JimPanse

Similarly I tried to integrate the framegrabber under RT. Since the framegrabber is not found there is no RIO reference. I don't know how this works. A direct image processing is absolutely necessary. And also the data exchange of the results with the fieldbus. The question (which I cannot answer yet) is whether you need an FPGA or can implement it with CUDA. Since I already have experience with FPGA, I chose this solution. I have no experience with CUDA. If I would use CUDA then Windows is mandatory. I don't think CUDA works on RT. The advantage with CUDA would be that you don't need the expensive FPGA frame grabber.
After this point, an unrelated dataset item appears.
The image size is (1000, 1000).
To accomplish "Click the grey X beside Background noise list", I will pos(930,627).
There is currently no 100% definition of the requirements. This is all in a state of flux. Full or Extended Full is required. Power over CL is not mandatory. I need real-time for communication with the 5 most common fieldbus Systems. I didn't understand your suggestion to transfer the FPGA code to the frame grabber under Windows and then use it under RT. How should the communication under Labview Realtime with the frame grabber work if the frame grabber is not recognized under RT?
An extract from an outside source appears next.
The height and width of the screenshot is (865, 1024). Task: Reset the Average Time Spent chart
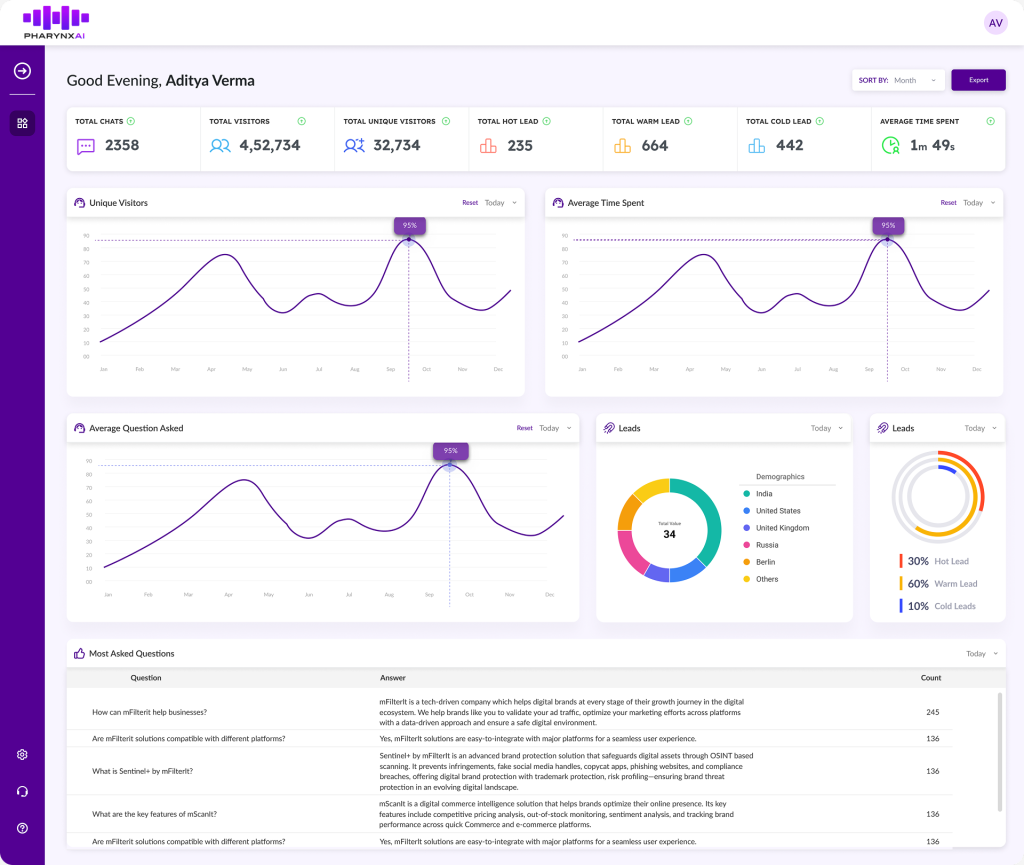point(948,203)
It can't be that the specification says that the frame grabber is supported and then it doesn't work. I can't afford such a procedure with my products. I could also imagine a different solution approach, e.g. with an additional extension. Make Windows real-time capable. But here I am still at the beginning. Providers who promise this are among others www.intervalzero.com/ https://kithara.com/ www.sybera.de/ …. There are certainly many other providers here. Advantage: The Framegrabber works under Windows. No Labview Realtime would be necessary anymore and the associated expensive licenses and development extensions. What do you think of this solution?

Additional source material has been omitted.